──────── Article

Wednesday, 23 September 2015

Ringing on Saturday

The weather forecast for last weekend went a bit wrong, Sunday was forecast to be quite windy from the west  whilst Saturday was due to be calm, but bright.

Saturday was calm and bright. Sunday started very calm and was overcast but the wind picked up later.

On Friday we worked to clear some vegetation from our net rides and it was obvious then that there were very few birds around, other than a large number of goldfinches. Migrants were particularly thin on the ground with a only a few 'wheeting' phyloscs and one or two goldcrests, but quite a few robins.

 So on Saturday we decided to try a ringing session despite the forecasted sunshine and the lack of any migrants (the clear, calm night with light westerlies would not drop anything new in). As predicted we didnt catch many birds, only 20 in fact. We caught a few robins, goldcrests, goldfinches and a nice juvenile siskin. This whitethroat was our only warbler, it was carrying a lot of fat so was obviously on the move.

────────────────

# Tasks and exercises:
1) Summarize the post about the Saturday ringing session in two sentences.
2) Carry the post about the Saturday ringing session forward, starting after its final sentence.

──────── Supplied records

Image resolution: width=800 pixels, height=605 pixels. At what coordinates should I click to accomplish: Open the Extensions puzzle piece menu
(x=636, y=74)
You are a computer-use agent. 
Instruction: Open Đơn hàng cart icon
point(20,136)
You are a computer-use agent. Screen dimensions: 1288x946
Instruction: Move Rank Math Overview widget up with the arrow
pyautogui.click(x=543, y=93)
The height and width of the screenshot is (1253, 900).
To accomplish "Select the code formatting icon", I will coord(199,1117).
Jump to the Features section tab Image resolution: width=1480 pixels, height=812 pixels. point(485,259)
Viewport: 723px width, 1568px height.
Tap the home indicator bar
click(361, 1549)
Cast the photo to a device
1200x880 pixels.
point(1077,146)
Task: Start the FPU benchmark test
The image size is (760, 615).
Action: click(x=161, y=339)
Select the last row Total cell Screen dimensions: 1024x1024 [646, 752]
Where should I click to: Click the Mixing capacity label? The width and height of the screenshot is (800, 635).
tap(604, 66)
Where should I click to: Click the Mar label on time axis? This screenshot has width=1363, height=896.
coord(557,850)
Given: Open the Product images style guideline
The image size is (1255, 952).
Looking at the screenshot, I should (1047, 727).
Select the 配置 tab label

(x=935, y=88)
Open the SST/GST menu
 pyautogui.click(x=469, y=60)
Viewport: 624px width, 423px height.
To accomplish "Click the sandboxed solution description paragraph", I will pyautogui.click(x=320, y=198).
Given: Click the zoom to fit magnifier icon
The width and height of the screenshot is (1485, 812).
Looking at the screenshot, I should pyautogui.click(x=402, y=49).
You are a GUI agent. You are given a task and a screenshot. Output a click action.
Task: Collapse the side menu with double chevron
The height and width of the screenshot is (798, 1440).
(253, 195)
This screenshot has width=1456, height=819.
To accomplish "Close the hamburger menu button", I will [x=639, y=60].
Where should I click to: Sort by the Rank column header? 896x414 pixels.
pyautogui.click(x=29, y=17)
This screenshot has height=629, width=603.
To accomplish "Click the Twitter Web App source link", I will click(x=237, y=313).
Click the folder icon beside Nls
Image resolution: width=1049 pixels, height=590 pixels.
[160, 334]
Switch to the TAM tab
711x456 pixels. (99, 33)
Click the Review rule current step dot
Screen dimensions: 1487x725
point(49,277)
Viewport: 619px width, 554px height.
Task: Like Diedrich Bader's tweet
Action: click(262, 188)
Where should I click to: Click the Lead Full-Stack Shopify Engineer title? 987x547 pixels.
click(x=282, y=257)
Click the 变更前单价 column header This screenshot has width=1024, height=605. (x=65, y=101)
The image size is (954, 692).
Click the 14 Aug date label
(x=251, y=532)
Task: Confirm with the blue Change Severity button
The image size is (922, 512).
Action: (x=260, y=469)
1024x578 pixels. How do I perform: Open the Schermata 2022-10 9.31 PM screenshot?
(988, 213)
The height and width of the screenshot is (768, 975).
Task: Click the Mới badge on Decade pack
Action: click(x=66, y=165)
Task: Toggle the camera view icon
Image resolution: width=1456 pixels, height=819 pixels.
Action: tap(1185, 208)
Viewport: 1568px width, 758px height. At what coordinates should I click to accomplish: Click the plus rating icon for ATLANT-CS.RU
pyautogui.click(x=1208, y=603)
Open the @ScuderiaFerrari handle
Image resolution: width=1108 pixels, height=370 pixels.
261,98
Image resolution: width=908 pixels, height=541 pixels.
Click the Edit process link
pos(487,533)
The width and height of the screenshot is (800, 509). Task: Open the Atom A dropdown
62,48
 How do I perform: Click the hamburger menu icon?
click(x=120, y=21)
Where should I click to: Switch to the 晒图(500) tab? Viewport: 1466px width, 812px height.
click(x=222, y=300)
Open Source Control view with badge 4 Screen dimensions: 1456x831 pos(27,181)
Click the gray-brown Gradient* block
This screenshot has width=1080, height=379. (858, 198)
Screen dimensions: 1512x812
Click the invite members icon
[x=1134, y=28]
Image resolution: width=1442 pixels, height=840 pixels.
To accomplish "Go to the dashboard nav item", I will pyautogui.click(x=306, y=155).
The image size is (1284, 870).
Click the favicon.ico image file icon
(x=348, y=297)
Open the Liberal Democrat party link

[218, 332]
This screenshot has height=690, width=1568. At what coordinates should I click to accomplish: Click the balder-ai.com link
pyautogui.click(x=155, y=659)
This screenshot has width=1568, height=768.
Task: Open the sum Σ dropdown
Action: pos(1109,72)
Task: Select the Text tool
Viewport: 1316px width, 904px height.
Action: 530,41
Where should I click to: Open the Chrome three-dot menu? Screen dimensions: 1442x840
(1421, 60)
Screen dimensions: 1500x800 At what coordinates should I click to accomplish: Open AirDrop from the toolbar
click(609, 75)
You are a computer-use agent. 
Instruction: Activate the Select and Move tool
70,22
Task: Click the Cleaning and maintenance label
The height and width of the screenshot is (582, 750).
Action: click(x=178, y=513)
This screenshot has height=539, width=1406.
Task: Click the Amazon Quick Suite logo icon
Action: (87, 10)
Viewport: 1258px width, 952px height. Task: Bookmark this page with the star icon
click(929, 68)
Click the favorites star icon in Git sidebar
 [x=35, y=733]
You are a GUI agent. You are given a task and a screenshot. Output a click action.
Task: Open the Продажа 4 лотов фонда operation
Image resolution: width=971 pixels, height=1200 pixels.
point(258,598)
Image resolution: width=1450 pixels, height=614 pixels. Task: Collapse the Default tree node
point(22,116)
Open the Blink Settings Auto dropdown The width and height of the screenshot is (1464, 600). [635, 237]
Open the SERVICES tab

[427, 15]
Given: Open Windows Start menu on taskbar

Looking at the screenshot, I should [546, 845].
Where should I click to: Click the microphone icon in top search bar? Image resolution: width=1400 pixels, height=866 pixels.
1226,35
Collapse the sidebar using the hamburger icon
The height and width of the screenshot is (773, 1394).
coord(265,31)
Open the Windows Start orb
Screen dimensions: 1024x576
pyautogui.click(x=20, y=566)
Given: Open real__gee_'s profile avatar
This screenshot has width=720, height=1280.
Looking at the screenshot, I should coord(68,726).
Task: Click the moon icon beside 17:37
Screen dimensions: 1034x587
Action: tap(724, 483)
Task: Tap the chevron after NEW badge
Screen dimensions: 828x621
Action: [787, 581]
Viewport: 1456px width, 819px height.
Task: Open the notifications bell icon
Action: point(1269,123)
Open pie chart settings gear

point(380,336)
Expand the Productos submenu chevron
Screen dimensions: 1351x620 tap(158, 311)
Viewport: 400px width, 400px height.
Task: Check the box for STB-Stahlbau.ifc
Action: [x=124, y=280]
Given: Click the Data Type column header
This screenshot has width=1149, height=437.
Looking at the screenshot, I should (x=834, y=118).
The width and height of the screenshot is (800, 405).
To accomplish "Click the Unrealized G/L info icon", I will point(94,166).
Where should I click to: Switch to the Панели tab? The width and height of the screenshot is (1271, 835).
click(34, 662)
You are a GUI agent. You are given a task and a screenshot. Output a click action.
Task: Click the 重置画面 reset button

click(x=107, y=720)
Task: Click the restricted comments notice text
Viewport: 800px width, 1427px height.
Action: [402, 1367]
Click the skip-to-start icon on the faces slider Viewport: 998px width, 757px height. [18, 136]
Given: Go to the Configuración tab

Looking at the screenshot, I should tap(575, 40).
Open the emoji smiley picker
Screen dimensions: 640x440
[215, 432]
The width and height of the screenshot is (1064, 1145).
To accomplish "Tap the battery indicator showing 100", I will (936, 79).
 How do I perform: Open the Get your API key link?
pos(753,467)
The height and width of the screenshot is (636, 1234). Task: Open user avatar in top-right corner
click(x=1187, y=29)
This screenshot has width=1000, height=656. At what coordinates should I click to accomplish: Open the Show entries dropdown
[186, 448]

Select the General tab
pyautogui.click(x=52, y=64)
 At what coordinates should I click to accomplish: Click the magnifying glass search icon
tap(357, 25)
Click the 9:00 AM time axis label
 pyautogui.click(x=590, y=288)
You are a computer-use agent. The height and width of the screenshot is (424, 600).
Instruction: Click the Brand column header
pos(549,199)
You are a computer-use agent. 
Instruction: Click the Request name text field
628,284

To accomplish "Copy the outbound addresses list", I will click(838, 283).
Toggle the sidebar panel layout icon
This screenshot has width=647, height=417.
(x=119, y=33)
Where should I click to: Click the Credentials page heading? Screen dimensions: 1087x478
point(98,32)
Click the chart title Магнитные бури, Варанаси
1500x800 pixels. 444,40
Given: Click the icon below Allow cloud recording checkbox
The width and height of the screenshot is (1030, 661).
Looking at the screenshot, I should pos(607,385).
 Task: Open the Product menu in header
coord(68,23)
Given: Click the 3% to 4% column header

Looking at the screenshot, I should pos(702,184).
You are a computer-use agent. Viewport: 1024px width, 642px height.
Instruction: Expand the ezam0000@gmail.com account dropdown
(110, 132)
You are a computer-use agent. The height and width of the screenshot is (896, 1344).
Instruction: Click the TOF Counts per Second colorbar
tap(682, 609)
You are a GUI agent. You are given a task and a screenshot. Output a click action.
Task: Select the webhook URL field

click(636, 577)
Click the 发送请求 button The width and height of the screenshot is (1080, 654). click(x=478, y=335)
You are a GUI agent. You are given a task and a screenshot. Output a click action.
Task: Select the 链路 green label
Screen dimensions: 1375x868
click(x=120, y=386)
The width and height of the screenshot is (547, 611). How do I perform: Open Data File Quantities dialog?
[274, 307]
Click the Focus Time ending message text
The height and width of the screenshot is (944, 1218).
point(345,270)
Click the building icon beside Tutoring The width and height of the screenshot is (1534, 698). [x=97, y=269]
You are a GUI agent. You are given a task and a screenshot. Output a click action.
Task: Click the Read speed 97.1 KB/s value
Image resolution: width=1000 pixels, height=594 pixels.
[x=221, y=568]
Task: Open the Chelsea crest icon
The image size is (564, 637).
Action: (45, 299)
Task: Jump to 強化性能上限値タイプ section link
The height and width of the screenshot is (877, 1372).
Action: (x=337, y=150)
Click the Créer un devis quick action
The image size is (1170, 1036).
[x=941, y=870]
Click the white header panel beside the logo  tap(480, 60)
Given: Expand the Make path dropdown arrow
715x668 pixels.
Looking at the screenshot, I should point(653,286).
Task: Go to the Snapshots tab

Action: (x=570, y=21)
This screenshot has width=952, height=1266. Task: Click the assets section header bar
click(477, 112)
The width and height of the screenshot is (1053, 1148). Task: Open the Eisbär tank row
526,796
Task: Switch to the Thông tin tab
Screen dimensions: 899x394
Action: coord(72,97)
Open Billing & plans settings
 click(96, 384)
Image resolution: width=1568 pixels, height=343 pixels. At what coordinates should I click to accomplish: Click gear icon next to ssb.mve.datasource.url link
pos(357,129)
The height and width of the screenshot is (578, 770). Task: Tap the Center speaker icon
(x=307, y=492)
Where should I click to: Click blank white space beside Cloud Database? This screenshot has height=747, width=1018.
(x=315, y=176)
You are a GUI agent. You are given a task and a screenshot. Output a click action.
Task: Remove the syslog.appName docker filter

────────────────

# Results of the tasks:
1) Although Friday's work on the net rides showed very few birds and hardly any migrants around, the ringers tried a session on calm, bright Saturday anyway. They caught only 20 birds, among them robins, goldcrests, goldfinches, a juvenile siskin and a fat-laden whitethroat that was their only warbler.

2)
migrant whitethroat caught and ringed
There was some vizmig going on, with a few skylarks headed north, a grey wagtail over (always a autumn bird at Druridge) and a few siskins and lesser redpolls moving through or joining the goldfinch flocks.

Car problems have prevented any further visits to the patch.

Friday, 11 September 2015

Back to the patch

Back to the patch (proper) this evening after a trip down to Tarifa for migration. I say 'proper' because I did run briefly onto the patch on Wednesday evening to tick the red-footed falcon.

After watching tens of thousands birds migrate through the Straits of Gibraltar and then coming home to a red-footed falcon on the patch, the patch was going to have to conjure up something spectacular not to disappoint - it didn't

Adult male honey buzzard roosting in gale-force winds in La Janda near Tarifa
There was a few good birds reported from Holy Island and the Farnes today, so it was always going to be worth a look through the bushes. All I found was a few willow warblers and blackcap, it was getting on for dusk and quite breezy.

There was a migrant hawker flying around the bushes, it didn't land, but this common darter did.

Male common darter
So no scarcities at Druridge tonight but the forecast for the weekend through to Monday looks a bit tasty and will hopefully drop some birds in.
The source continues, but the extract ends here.